EXERCISE DIRECTIONS:
Transcribe each entry in full, and leave the images out.

(Stored data entries)
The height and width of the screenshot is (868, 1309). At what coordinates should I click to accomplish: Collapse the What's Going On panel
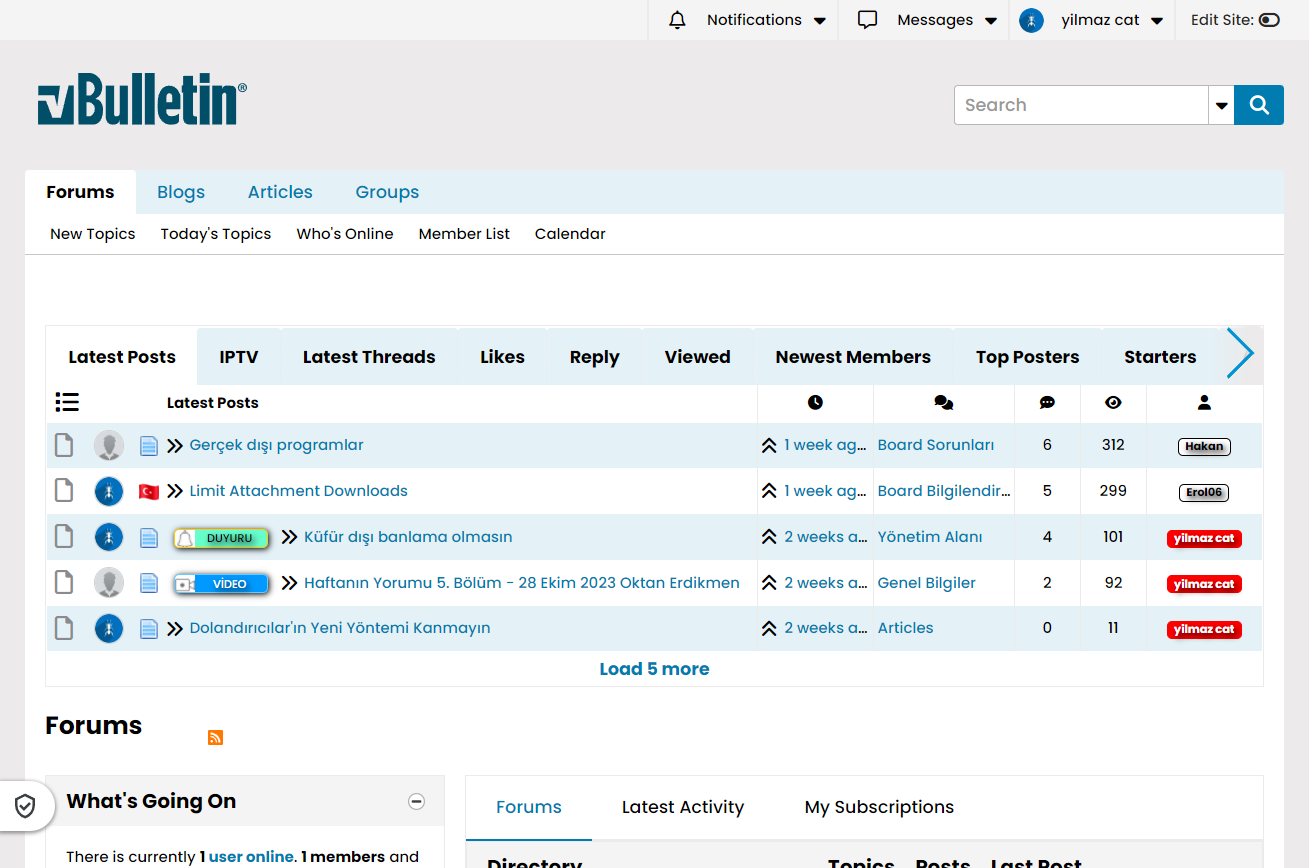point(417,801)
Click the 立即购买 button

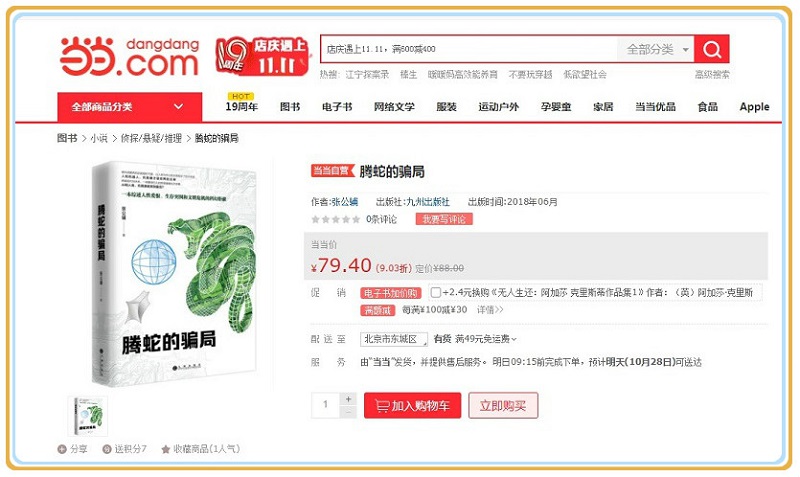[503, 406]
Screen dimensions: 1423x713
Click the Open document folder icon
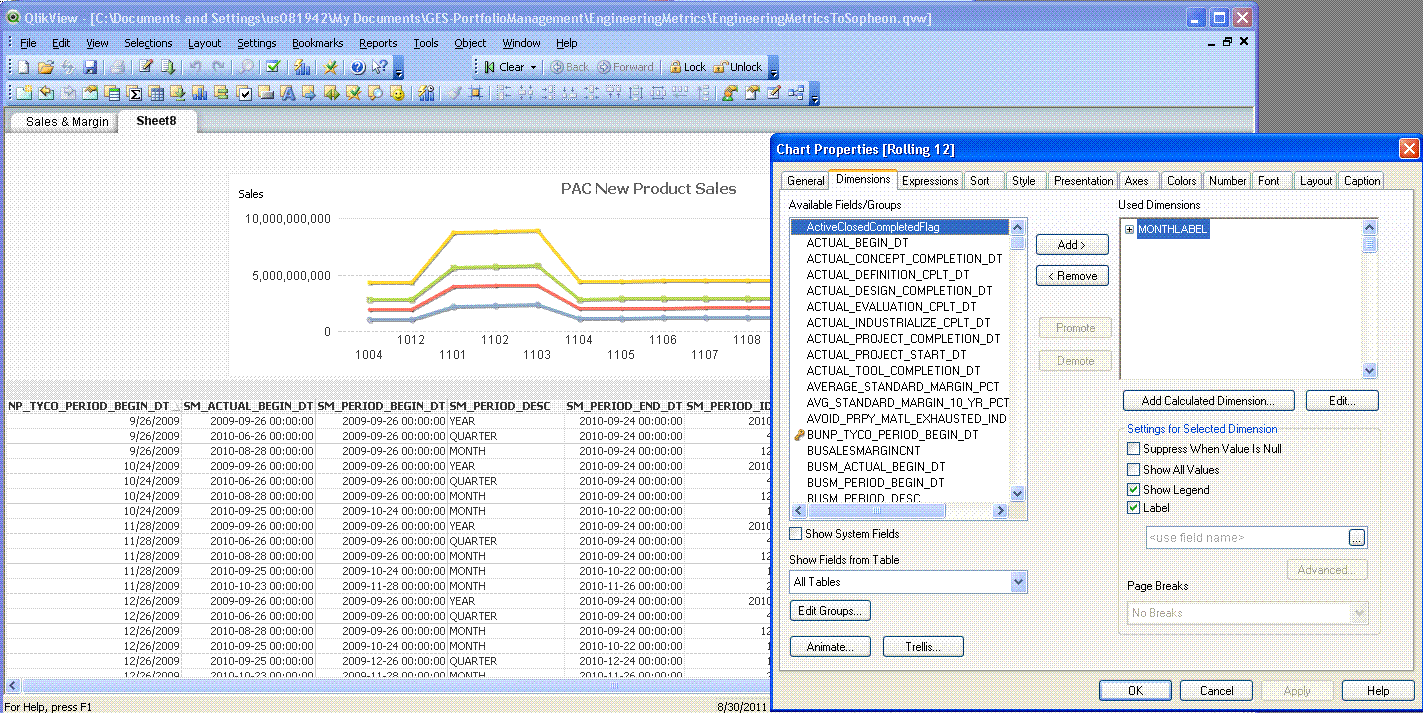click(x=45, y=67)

EXPECTED ANSWER:
The height and width of the screenshot is (868, 1309). At what coordinates should I click to accomplish: Collapse the What's Going On panel
point(417,801)
Click the 立即购买 button

[503, 406]
Screen dimensions: 1423x713
Click the Open document folder icon
click(x=45, y=67)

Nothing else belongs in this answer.